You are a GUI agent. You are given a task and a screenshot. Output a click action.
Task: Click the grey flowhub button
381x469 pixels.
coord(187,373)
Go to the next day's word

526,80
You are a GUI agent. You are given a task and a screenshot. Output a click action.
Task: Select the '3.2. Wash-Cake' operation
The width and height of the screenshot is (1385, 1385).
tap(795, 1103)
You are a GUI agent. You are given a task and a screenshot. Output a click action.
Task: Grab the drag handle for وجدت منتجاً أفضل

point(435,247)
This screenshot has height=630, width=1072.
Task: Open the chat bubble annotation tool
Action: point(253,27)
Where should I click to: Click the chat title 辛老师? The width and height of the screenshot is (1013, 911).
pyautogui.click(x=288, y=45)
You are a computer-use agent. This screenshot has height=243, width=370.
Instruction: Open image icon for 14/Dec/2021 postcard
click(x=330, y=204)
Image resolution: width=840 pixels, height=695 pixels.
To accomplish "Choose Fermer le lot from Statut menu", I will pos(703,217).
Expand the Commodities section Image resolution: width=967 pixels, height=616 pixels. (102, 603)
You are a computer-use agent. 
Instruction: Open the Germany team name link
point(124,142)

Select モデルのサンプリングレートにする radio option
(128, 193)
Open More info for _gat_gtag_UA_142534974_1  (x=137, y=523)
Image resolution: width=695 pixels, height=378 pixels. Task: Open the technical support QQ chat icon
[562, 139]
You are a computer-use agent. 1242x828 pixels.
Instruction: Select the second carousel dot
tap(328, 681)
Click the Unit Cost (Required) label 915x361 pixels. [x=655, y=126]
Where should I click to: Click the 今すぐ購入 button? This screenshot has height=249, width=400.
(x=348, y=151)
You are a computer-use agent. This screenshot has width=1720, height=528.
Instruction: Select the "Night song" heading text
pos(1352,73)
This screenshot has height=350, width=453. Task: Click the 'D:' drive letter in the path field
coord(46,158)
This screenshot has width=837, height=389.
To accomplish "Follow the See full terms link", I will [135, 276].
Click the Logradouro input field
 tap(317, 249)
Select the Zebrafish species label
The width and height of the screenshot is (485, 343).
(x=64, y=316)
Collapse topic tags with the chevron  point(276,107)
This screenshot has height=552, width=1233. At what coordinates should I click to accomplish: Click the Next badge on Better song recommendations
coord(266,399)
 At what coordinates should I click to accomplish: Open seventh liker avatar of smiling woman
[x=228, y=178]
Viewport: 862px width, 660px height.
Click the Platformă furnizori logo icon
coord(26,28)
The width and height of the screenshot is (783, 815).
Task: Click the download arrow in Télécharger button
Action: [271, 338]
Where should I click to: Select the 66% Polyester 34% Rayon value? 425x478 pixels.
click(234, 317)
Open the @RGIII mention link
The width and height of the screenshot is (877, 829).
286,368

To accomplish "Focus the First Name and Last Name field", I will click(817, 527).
□ □ □ □ □
#### [What this task involves]
After reading the lines above, reproduce them all exactly.

#### [Response to this task]
You are a GUI agent. You are given a task and a screenshot. Output a click action.
Task: Click the grey flowhub button
381x469 pixels.
coord(187,373)
Go to the next day's word

526,80
You are a GUI agent. You are given a task and a screenshot. Output a click action.
Task: Select the '3.2. Wash-Cake' operation
The width and height of the screenshot is (1385, 1385).
tap(795, 1103)
You are a GUI agent. You are given a task and a screenshot. Output a click action.
Task: Grab the drag handle for وجدت منتجاً أفضل

point(435,247)
This screenshot has height=630, width=1072.
Task: Open the chat bubble annotation tool
Action: point(253,27)
Where should I click to: Click the chat title 辛老师? The width and height of the screenshot is (1013, 911).
pyautogui.click(x=288, y=45)
You are a computer-use agent. This screenshot has height=243, width=370.
Instruction: Open image icon for 14/Dec/2021 postcard
click(x=330, y=204)
Image resolution: width=840 pixels, height=695 pixels.
To accomplish "Choose Fermer le lot from Statut menu", I will pos(703,217).
Expand the Commodities section Image resolution: width=967 pixels, height=616 pixels. (102, 603)
You are a computer-use agent. 
Instruction: Open the Germany team name link
point(124,142)

Select モデルのサンプリングレートにする radio option
(128, 193)
Open More info for _gat_gtag_UA_142534974_1  (x=137, y=523)
Image resolution: width=695 pixels, height=378 pixels. Task: Open the technical support QQ chat icon
[562, 139]
You are a computer-use agent. 1242x828 pixels.
Instruction: Select the second carousel dot
tap(328, 681)
Click the Unit Cost (Required) label 915x361 pixels. [x=655, y=126]
Where should I click to: Click the 今すぐ購入 button? This screenshot has height=249, width=400.
(x=348, y=151)
You are a computer-use agent. This screenshot has width=1720, height=528.
Instruction: Select the "Night song" heading text
pos(1352,73)
This screenshot has height=350, width=453. Task: Click the 'D:' drive letter in the path field
coord(46,158)
This screenshot has width=837, height=389.
To accomplish "Follow the See full terms link", I will [135, 276].
Click the Logradouro input field
 tap(317, 249)
Select the Zebrafish species label
The width and height of the screenshot is (485, 343).
(x=64, y=316)
Collapse topic tags with the chevron  point(276,107)
This screenshot has height=552, width=1233. At what coordinates should I click to accomplish: Click the Next badge on Better song recommendations
coord(266,399)
 At what coordinates should I click to accomplish: Open seventh liker avatar of smiling woman
[x=228, y=178]
Viewport: 862px width, 660px height.
Click the Platformă furnizori logo icon
coord(26,28)
The width and height of the screenshot is (783, 815).
Task: Click the download arrow in Télécharger button
Action: [271, 338]
Where should I click to: Select the 66% Polyester 34% Rayon value? 425x478 pixels.
click(234, 317)
Open the @RGIII mention link
The width and height of the screenshot is (877, 829).
286,368

To accomplish "Focus the First Name and Last Name field", I will click(817, 527).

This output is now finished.